[Material for this task — start]

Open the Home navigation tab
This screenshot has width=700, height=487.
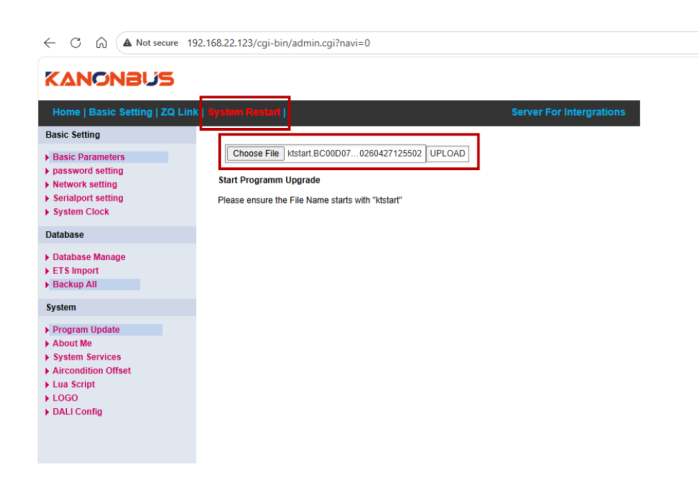point(66,112)
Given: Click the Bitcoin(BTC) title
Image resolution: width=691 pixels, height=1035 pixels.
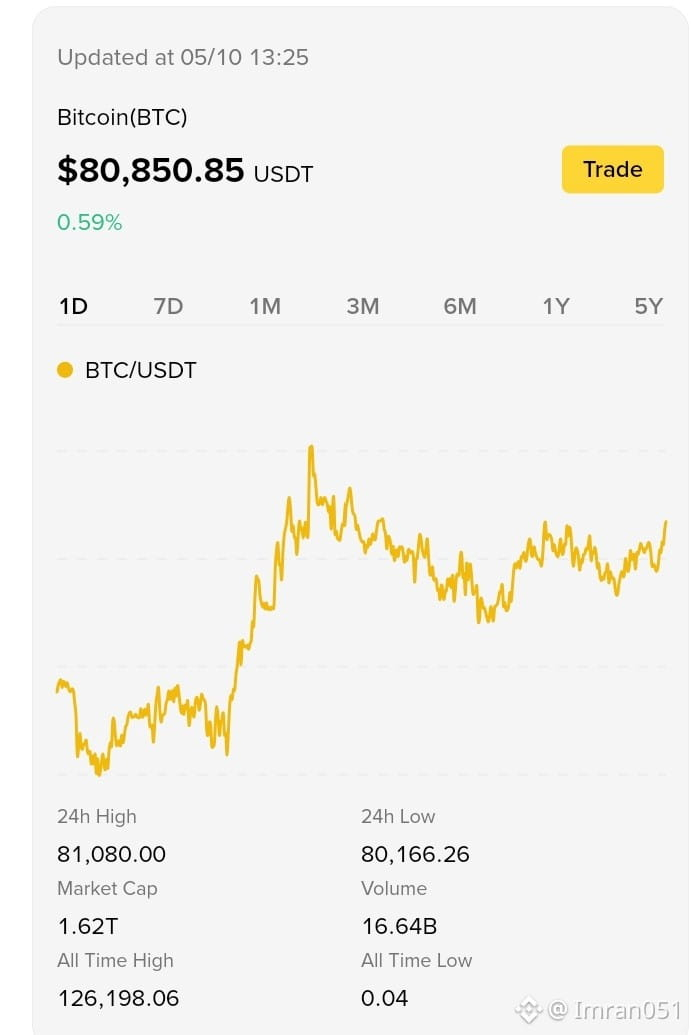Looking at the screenshot, I should [122, 117].
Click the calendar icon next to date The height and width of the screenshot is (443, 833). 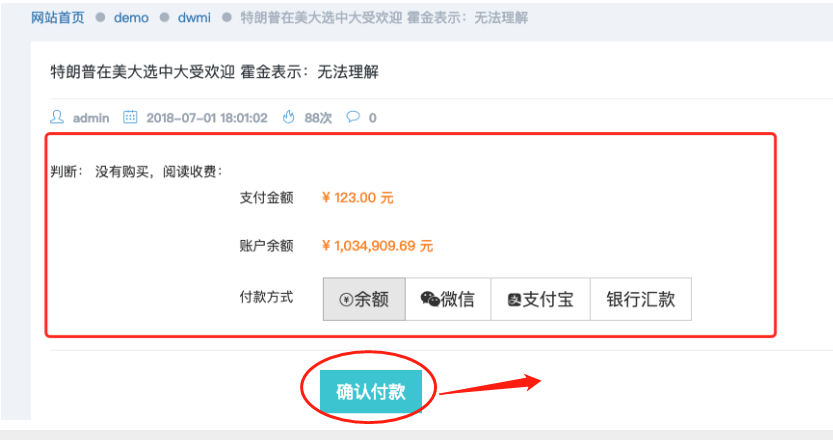click(x=130, y=117)
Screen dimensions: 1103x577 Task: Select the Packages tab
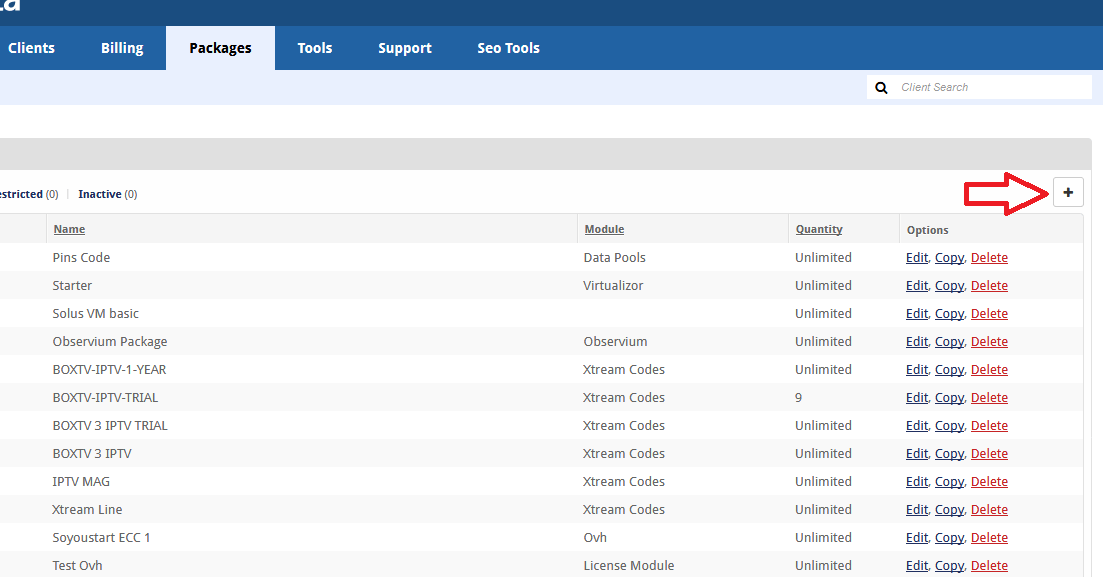point(219,47)
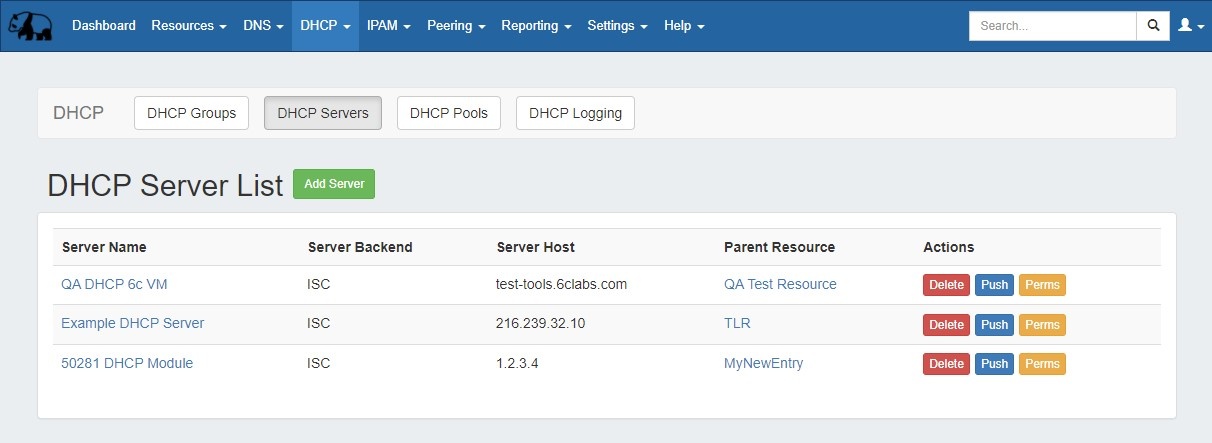Open the DHCP Logging tab
This screenshot has height=443, width=1212.
[575, 113]
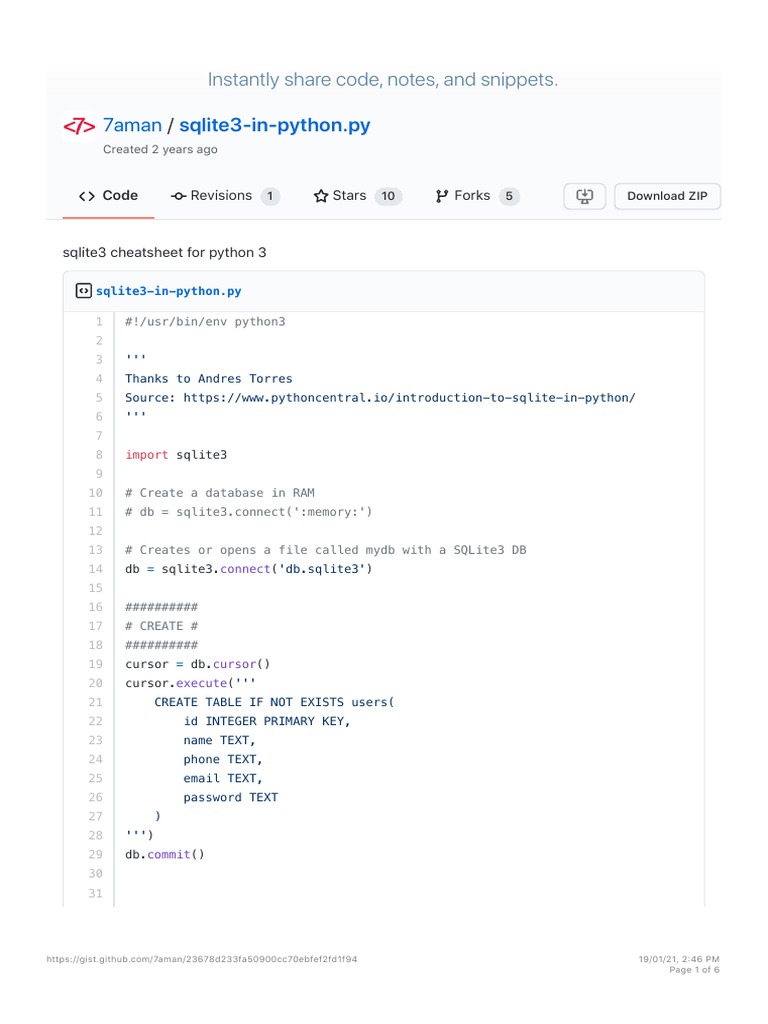Open the 7aman user profile link

click(x=131, y=126)
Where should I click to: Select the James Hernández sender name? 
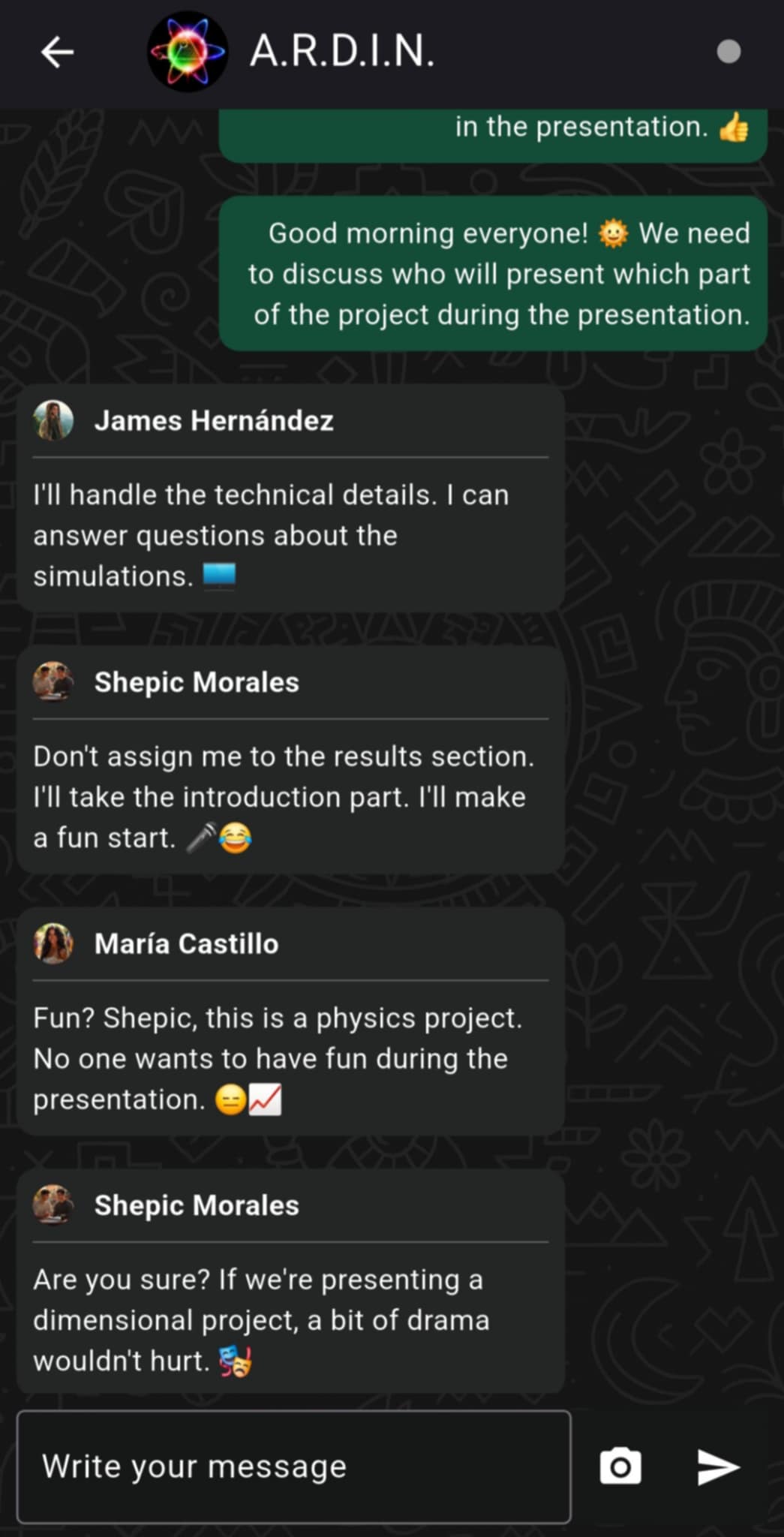[x=214, y=421]
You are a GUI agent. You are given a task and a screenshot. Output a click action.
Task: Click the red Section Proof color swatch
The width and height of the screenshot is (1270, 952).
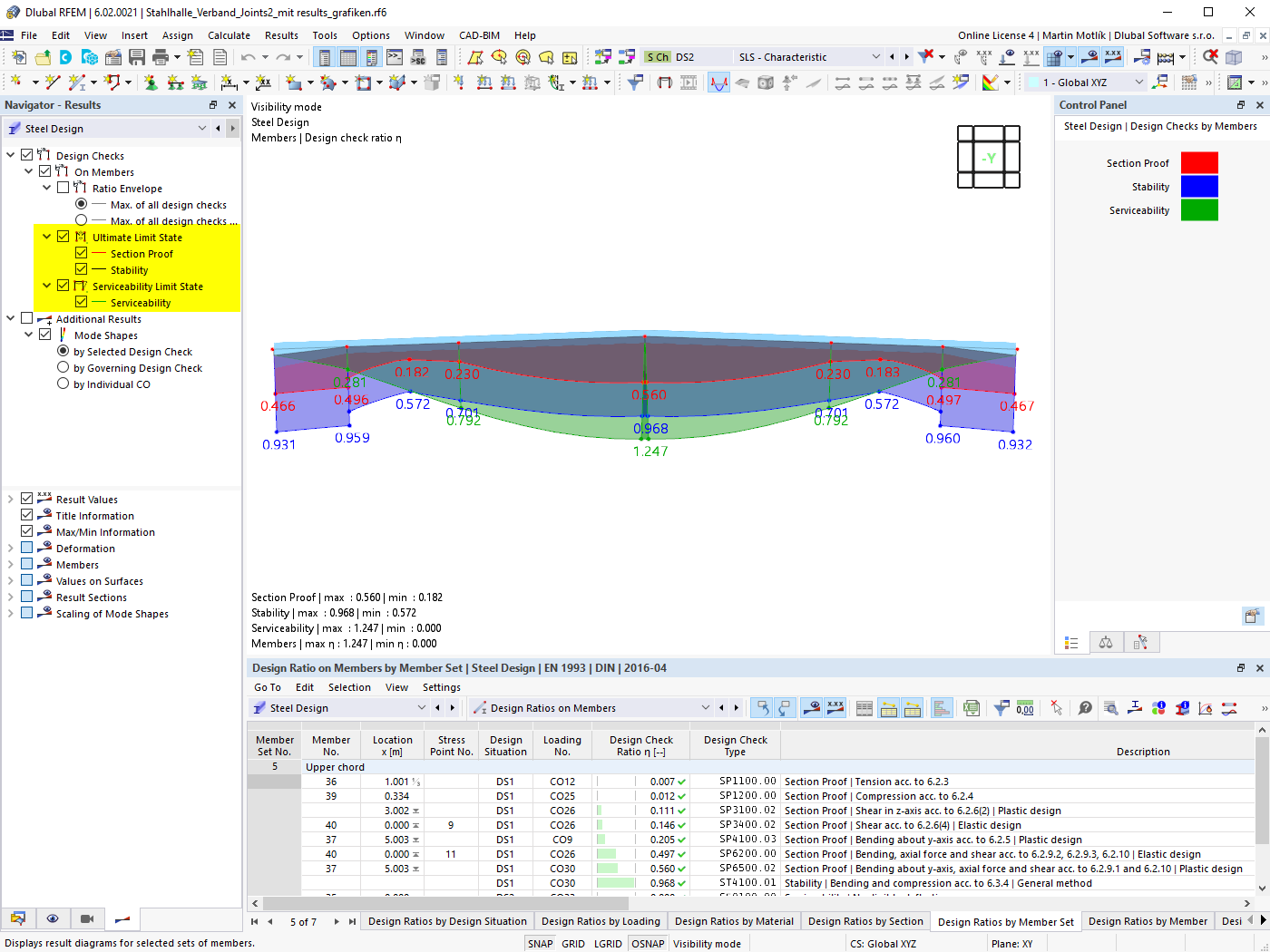tap(1199, 162)
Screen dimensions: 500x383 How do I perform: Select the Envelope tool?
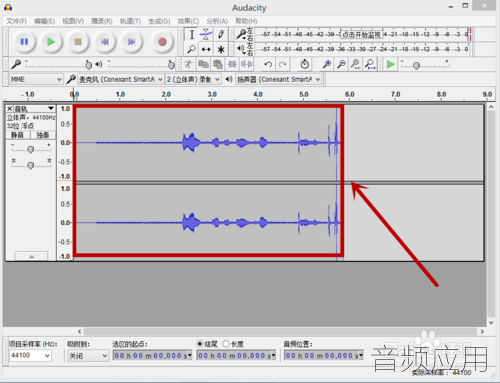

[Material for this task — finish]

## Your objective
Looking at the records above, extract only the lines from the one with "Where should I" through the last line, exactly, with the pictures left out.

## Result for this task
Where should I click to: Select the James Hernández sender name? 
[x=214, y=421]
You are a GUI agent. You are given a task and a screenshot. Output a click action.
Task: Click the red Section Proof color swatch
The width and height of the screenshot is (1270, 952).
tap(1199, 162)
Screen dimensions: 500x383 How do I perform: Select the Envelope tool?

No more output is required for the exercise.